As a saddle fitter/researcher horse owner and general Facebook stalker I often see posts and comments from people talking about ‘fully adjustable saddles’.

 

So what is meant by fully adjustable?

 

When a saddle fitter or saddler alters a saddle to fit a horse there are two main areas of adjustment. The front arch of the tree (or gullet plate) and the panel (by adding or removing filling).

 

It is important to understand that even when a saddle is described as ‘fully adjustable’ it means that the front of the saddle can be made wider or narrower and that the panel can be altered in some way, either by adding or removing flocking, foam or air.

 

 

Now here’s the important part.

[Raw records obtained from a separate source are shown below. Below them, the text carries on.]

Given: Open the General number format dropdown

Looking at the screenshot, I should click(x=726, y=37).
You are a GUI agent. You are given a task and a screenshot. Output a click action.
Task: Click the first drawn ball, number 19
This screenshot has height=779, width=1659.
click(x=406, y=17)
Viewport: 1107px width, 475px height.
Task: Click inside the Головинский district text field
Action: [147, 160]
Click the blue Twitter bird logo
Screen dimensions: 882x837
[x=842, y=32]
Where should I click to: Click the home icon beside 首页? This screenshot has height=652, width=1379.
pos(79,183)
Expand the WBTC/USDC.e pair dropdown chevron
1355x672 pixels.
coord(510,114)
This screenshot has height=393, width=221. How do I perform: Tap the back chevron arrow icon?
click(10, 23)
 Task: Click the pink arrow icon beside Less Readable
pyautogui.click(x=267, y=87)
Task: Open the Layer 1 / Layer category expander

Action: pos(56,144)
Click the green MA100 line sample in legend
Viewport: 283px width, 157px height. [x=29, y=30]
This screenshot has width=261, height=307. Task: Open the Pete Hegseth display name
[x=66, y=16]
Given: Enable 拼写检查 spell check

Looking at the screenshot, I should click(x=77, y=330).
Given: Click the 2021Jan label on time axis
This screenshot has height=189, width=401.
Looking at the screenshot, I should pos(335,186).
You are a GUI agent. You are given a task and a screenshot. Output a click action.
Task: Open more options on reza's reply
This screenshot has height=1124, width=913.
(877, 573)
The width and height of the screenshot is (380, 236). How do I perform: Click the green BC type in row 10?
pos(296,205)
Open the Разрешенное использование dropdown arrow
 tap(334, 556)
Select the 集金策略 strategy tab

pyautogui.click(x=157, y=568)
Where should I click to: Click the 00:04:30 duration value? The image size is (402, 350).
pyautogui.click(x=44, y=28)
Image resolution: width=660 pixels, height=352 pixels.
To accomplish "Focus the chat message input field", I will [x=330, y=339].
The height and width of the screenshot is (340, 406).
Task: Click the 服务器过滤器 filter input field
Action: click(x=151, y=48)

Any adjustments made to the tree will only change the angle of the flare at the front of the saddle and will not change anything further back like the angle, width or position of the rails. Neither will you be able to adjust the width of the head plate. There is one exception to this and that is the curve of the tree will always increase as the angle of the flare increases (sometimes dramatically). This is often undesirable and can cause the saddle to rock back and forth.

 

 

 

This applies to the majority of English saddles on the market with the exception of a few brands where the width of the head can also be adjusted but these are the exception rather than the rule.

 

 

What does this mean for horse owners?

 

Essentially this means that an adjustable saddle on a plastic tree can only be adjusted to fit your horse if your horse suits the shape of that particular tree and panel design. Plastic trees are very expensive to design/set-up and therefore there is a relatively small selection of shapes and sizes whereas designing a new wooden tree is relatively inexpensive. To give you some perspective I would say that for every shape of plastic tree there would be over 100 shapes of wooden tree.

 

Most adjustable saddle manufacturers will build their saddle range on approximately three trees, some even less.

 

As you can imagine with the variety of horse types this ‘one tree fits all’ approach doesn’t always work and your saddle fitter can only do so much even with a ‘fully adjustable’ saddle.

 

Adjustable or Non-Adjustable – Which is Best

 

There are several saddle brands out there which are marketed as adjustable or fully adjustable. These usually have a removable gullet plate or are built on a plastic tree which can be altered in a saddle machine (essentially a hydraulic jack which presses the saddle in or out).

 

What many people do not realise is that almost all saddle trees are able to be adjusted in this way to some extent so even those not marketed as ‘adjustable’ ARE technically adjustable* just maybe not to the extent of some of the plastic built couterparts.

 

When determining which is best it really does come down to the individual horse and rider and many aspects needs to be considered.

 

For me personally when I go out to fit a saddle I can usually look at the horse and know what type of tree will suit it. I have the luxury of choosing from hundreds or trees with different shapes, styles, angles and widths and I can have the saddle built around the appropriate tree. Yes it’s more expensive but I’m usually happier with the fit than if I were to choose an off the peg, adjustable saddle.  

 

That being said, sometimes an adjustable saddle is perfectly fine and does the job well enough. The determining factor for me is usually budget but if the horse is a suitable shape for a plastic treed, adjustable saddle then there’s no reason why I wouldn’t use (a well designed) one.  I often find there is a compromise somewhere (if not for the horse then for the rider) but sometimes a little compromise is unavoidable.

 

So in conclusion, don’t be fooled into buying a fully adjustable saddle without first getting advice from an experienced saddle fitter. It may cost you more time and money in the long run! Your saddle fitter will be able to discuss all of your options with you and make recommendations based on your specific needs.

 

*Always contact the saddle manufacturer to discuss adjustment options

 

 

Article by Lisa Fay

 

Lisa Fay is a Qualified Saddle Fitter, Qualified Master Saddle Fitting Consultant and Equine Ergonomist as well as lead designer and researcher at Coast Performance Saddles and Co-Founder/Research Director Master Saddle Fitters International.